Pete's Expert Summary
My Human has presented me with what appears to be a large, immobile brown beast from a company called GUND, which they seem to think impresses me. It's a "Mr. Snuffleupagus," apparently some sort of celebrity among the small, loud humans. It boasts of its shaggy fur and impressive size, features I've already perfected myself. While its static nature is an immediate mark against it—it won't be leading me on any thrilling chases—the promise of "premium, super-soft" material is intriguing. It might make for a decent wrestling partner to practice my bunny-kicks on, or, failing that, a sufficiently plush secondary napping pillow. Its worthiness will be determined by its texture and its ability to withstand a thorough quality inspection by claw and tooth.
Key Features
- SESAME STREET SNUFFLEUPAGUS PLUSH: This adorable 16” plush features Mr. Snuffleupagus with impressive details, including embroidered eyes with his long eyelashes, smiling mouth, and Snuffy’s super-soft, slightly shaggy brown plush fur.

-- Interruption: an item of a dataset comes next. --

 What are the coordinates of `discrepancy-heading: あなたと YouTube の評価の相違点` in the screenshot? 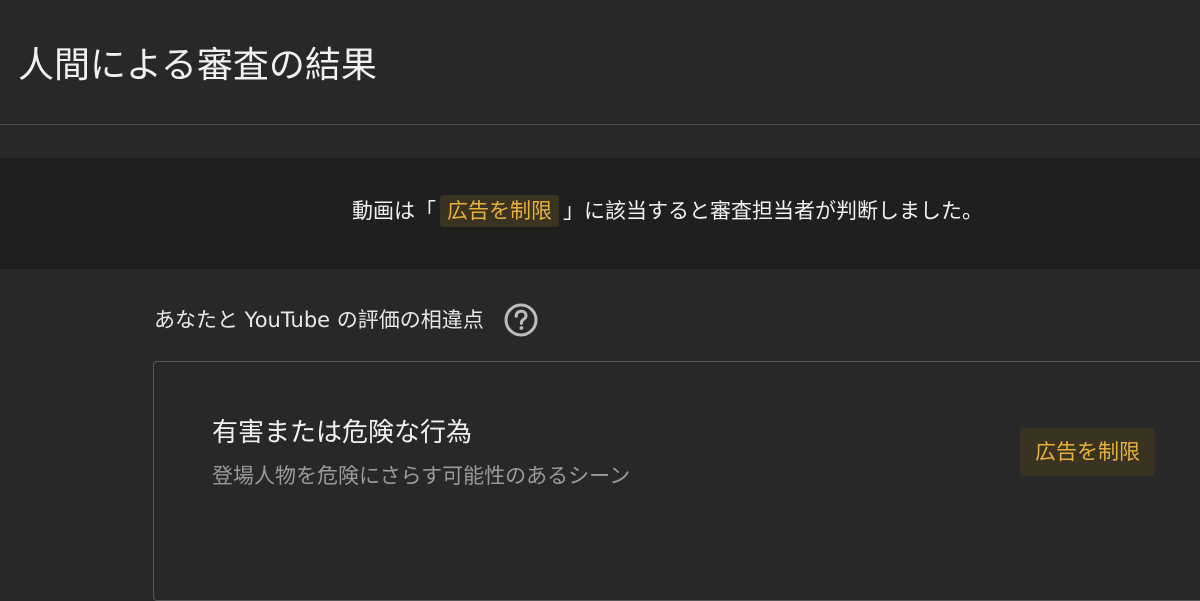 It's located at (319, 320).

- SOFT & HUGGABLE: This adorable Sesame Street plush toy features surface-washable construction for easy cleaning and is made from a soft, premium material that meets our famous GUND quality standards. Appropriate for ages 1 and up.
- GIFTS FOR KIDS AND COLLECTORS: Our plush toys, dolls, teddy bears and stuffed animals make impressive birthday gifts, stocking stuffers, and more Our vast collection of Sesame Street toys and characters is great for fans and collectors of all ages
- QUALITY CUDDLES: Our award-winning bears and toys appeal to animal lovers everywhere, known for their unmatched quality and huggable designs. From toddler toys to adults of all ages, GUND plush is perfect for play, collecting and cuddling.

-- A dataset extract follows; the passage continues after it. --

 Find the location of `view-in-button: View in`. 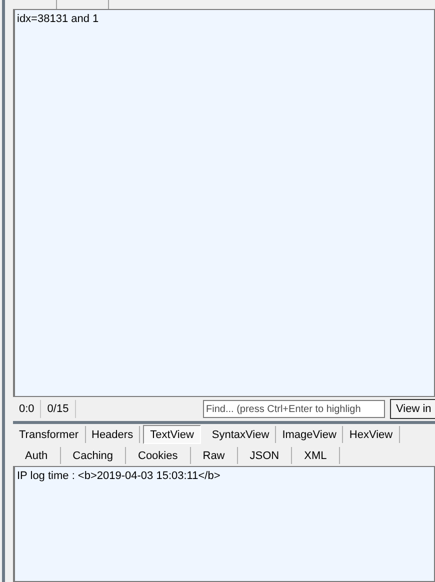

view-in-button: View in is located at coordinates (412, 409).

- PREMIER PLUSH: As one of America’s oldest teddy bear makers, GUND has crafted unique and classic stuffed animals and soft toys for 125 years. To this day, we proudly carry this legacy and stand by our toys, known worldwide for quality and innovation.
- Includes: I GUND Sesame Street Snuffleupagus Plush, Poly Bag
- Covered by the Spin Master Care Commitment. See below for full details
A Tale from Pete the Cat
The artifact arrived shrouded in a crinkly, transparent skin, which the Human peeled away with far too much ceremony. It was an idol, clearly. A relic from some forgotten, furry civilization, exhumed and placed in the center of my living room floor. It was a great, brown, woolly thing with a placid smile and long, almost flirtatious eyelashes stitched above vacant eyes. It smelled of nothing but the factory it was born in and the faint, hopeful scent of the Human's hands. It did not move. It did not blink. It simply sat there, a silent challenge to my sovereignty. I began my reconnaissance, circling the idol at a safe distance. It was large, I’d give it that. Substantial. A proper landmass on the sea of hardwood floor. The Human cooed something about "Snuffy" and "quality cuddles," nonsense words that meant nothing to me. I ignored the commentary and moved in for a tactile analysis. I extended a single, cautious paw, claws sheathed, and pressed against its flank. The fur gave way with a satisfying plushness. The shaggy texture was novel, a departure from the sleek surfaces I usually grace with my presence. This GUND civilization, I noted, understood textiles. My investigation deepened. This was no longer just a visual and tactile assessment; it was a structural stress test. I launched myself at the idol, wrapping my front paws around its strange, trunk-like appendage and unleashing a furious barrage of bunny-kicks with my powerful hind legs. I was a tempest of gray and white fury against a mountain of brown shag. The idol absorbed every blow, its stitched smile never faltering. Its seams held. Its stuffing did not yield. It was a worthy, if passive, adversary. Exhausted from my rigorous testing, I ceased my assault. The idol remained, unbowed and impressively intact. My work was done. The artifact had been vetted. It was not a rival, nor was it mere decoration. It was a "slumber-mammoth," a vast, soft territory whose primary function was to be a large, warm, scent-absorbing companion for my naps. I claimed it, not with a flag, but with a deep, rumbling purr and a proprietary curl against its shaggy flank. The Human may have bought it, but this ancient beast now belonged to the museum of Me.